Finally made the time to go out and try NLS and Launch Control with my Stage 2 UM tuned 2012 TT-RS (034 DP, 2nd cat deletes, Borla catback, 2550mb boost/93 octane)... 

Launch Control - Very wicked! I can't believe how hard the car launches with ~10psi boost already on tap. First launch I bounced of the rev limiter in 1st and then let off in 2nd, but that was enough to show the potential. Second launch wasn't quite as fun... smoked the clutch somewhere in 2nd, so I now have another expensive upgrade to plan out  The feature definitely works as advertised, just be prepared to get out your wallet if you have Stage 2 and turn up the settings. 

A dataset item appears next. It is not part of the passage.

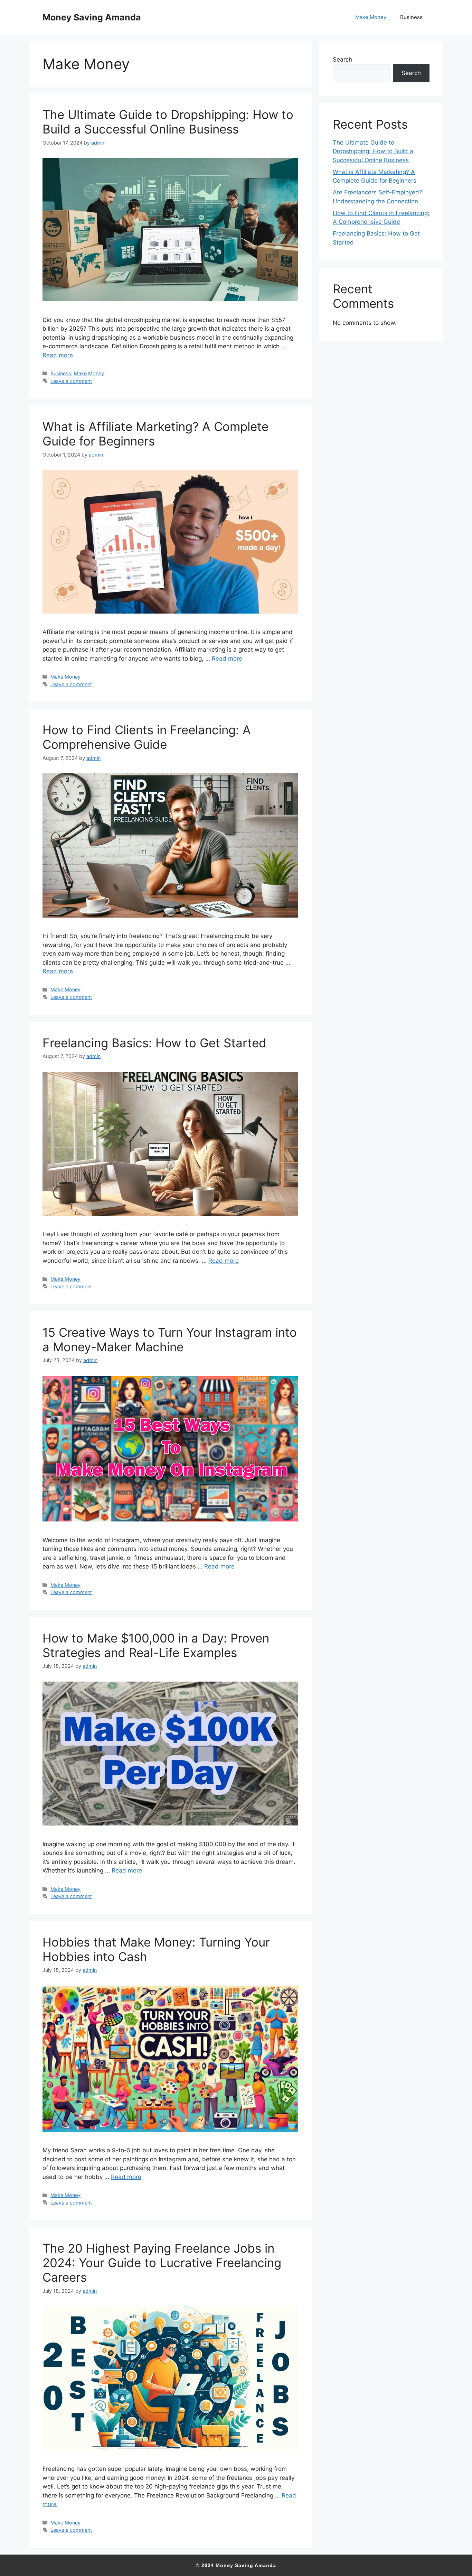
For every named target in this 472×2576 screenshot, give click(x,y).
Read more (58, 355)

No lift shift - Again, the feature works as advertised. I have to practice not lifting my right foot between shifts though... It feels great to nail a perfect shift when hot on the throttle... smooth acceleration instead of the normal shock to the drvietrain when getting back on the gas.


----------



## tdi-bart (Feb 10, 2011)

more like the NLS is a shock on the drivetrain, not the other way around lol


----------



## cipsony (Mar 26, 2013)

I envy you guys


----------



## bzflag (Apr 27, 2003)

tdi-bart said:


> more like the NLS is a shock on the drivetrain, not the other way around lol


 When you get the timing right, it's much smoother than a traditional shift. There's no lash or rocking motion. Just smooth pull. The drivetrain stays slightly loaded in between shifts and it feels like a slight pause in acceleration as opposed to a abrupt stop in acceleration as you lift, the DV releases the pressure and then you have to wait for the turbo to pressurise the intake piping. If you were to take a ride blindfolded, you'd think you were in a slightly slow shifting DSG car instead of a manual.


----------



## hightechrdn (Dec 9, 2011)

bzflag said:


> When you get the timing right, it's much smoother than a traditional shift. There's no lash or rocking motion. Just smooth pull. The drivetrain stays slightly loaded in between shifts and it feels like a slight pause in acceleration as opposed to a abrupt stop in acceleration as you lift, the DV releases the pressure and then you have to wait for the turbo to pressurise the intake piping. If you were to take a ride blindfolded, you'd think you were in a slightly slow shifting DSG car instead of a manual.


 ^ 100% agreed. It feels like one push without the feeling of power going on-off-on throughout the chasis. Very smooth...


----------